The conventional wisdom that more artificial light is better is a myth, according to some sources. Mounting medical evidence shows “over illumination” could actually be bad for your health. Among the ill effects attributed to over illumination are more headaches, increased worker fatigue and more stress.
Good lighting contributes greatly to person’s sense of well-being and can positively affect office worker satisfaction and productivity, according to the International Association of Light Designers (IALD), an international association that promotes the virtues of professional lighting design.
IALD says lighting designers are resource for innovative, practical and economically viable lighting solutions. They understand the role of lighting in architecture and interior design and rely on their extensive experience and knowledge of lighting equipment and systems to enhance and strengthen design.
A new and sustainable form of generating illuminance harnesses sunlight. Called “daylighting,” this “green” concept means lighting an indoor space with daylight from windows and skylights and not relying solely on artificial lighting.
Daylighting saves energy as it uses less electricity, and could avoid the perceived adverse health effects caused by over-illumination from artificial lights. Some experts believe artificial office lighting plus daylighting can attain an illuminance ranging from 2-3,000 lux without significantly increasing energy costs. Daylighting is also another solution to the challenge of using artificial lighting to duplicate the visual advantages of sunlight.
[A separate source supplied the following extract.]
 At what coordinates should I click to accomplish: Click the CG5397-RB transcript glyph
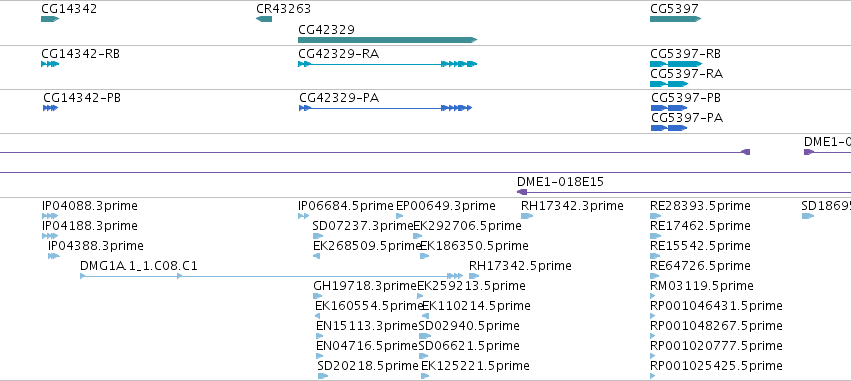(676, 64)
Most offices, however, continue to turn to artificial lighting to produce the clear visibility needed for safe and efficient work. This approach ignores a growing body of evidence that seems to suggest artificial lights can cause health problems due to under-illumination (research shows poor lighting can cause depression) and over-illumination (clinical studies show excessive levels of artificial light could lead to health problems).
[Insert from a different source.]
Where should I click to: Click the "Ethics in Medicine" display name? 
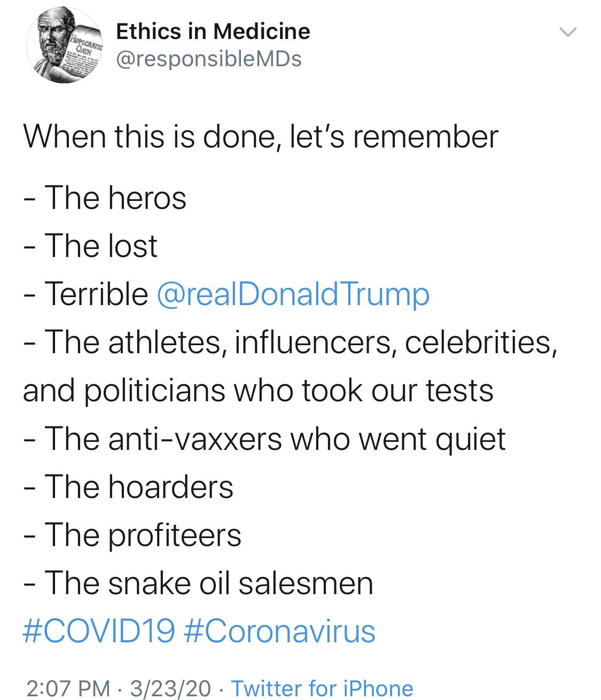pos(213,32)

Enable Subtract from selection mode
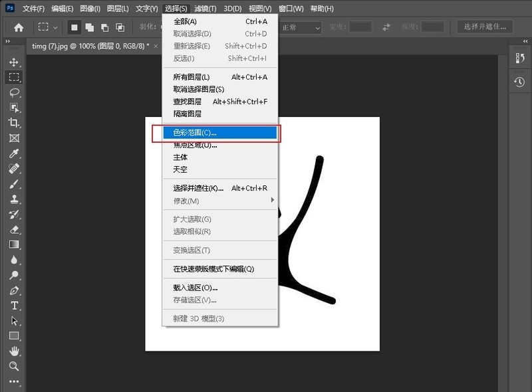coord(105,28)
The need to bring the healthy benefits of sunlight indoors has led to a marketing gimmick in the West called “full-spectrum lighting.” Although current medical research tends to disprove the most outlandish full spectrum lighting claims (that it replicates sunlight and purifies the air, for example), this phenomenon highlights a growing consumer concern indoor lighting should be “healthy,” or about as important to a family as the healthy food they eat.
Scientific articles about full-spectrum lighting compiled by the National Research Council of Canada Institute for Research in Construction, a Canadian government research and development agency, conclude that full-spectrum lighting does not confer any benefits as regards performance, mood or health compared to typical cool-white fluorescent lighting.
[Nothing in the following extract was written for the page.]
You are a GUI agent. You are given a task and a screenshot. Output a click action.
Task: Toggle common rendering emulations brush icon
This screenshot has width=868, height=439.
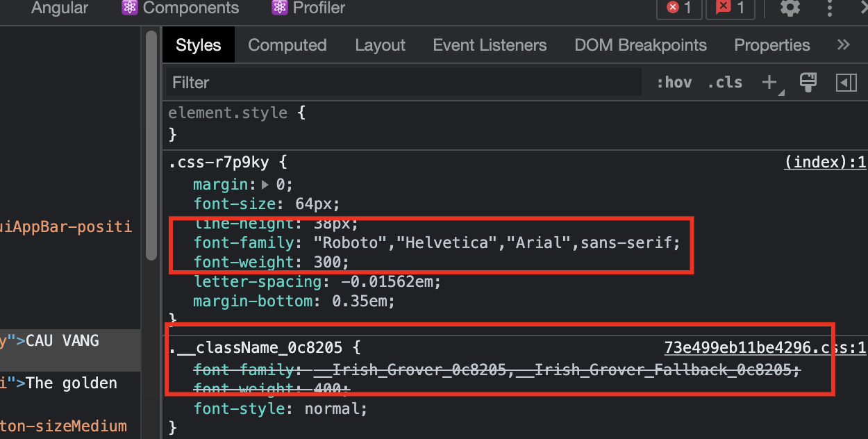point(808,82)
Sicangco concurs with this conclusion. “I don’t think full spectrum lighting is healthy,” she said. “If you need Vitamin D, go out into the sunlight.”
Good indoor lighting protects your eyes from the dangers of under- and over-illumination. It also helps protect you and your family members from accidents, and the visual risks associated with old age. But if you want your lighting to do more than just light up a room, you’ll probably need the services of a lighting designer.
But if you do experience problems you think are being caused by too much or too little lighting, see your doctor for advice.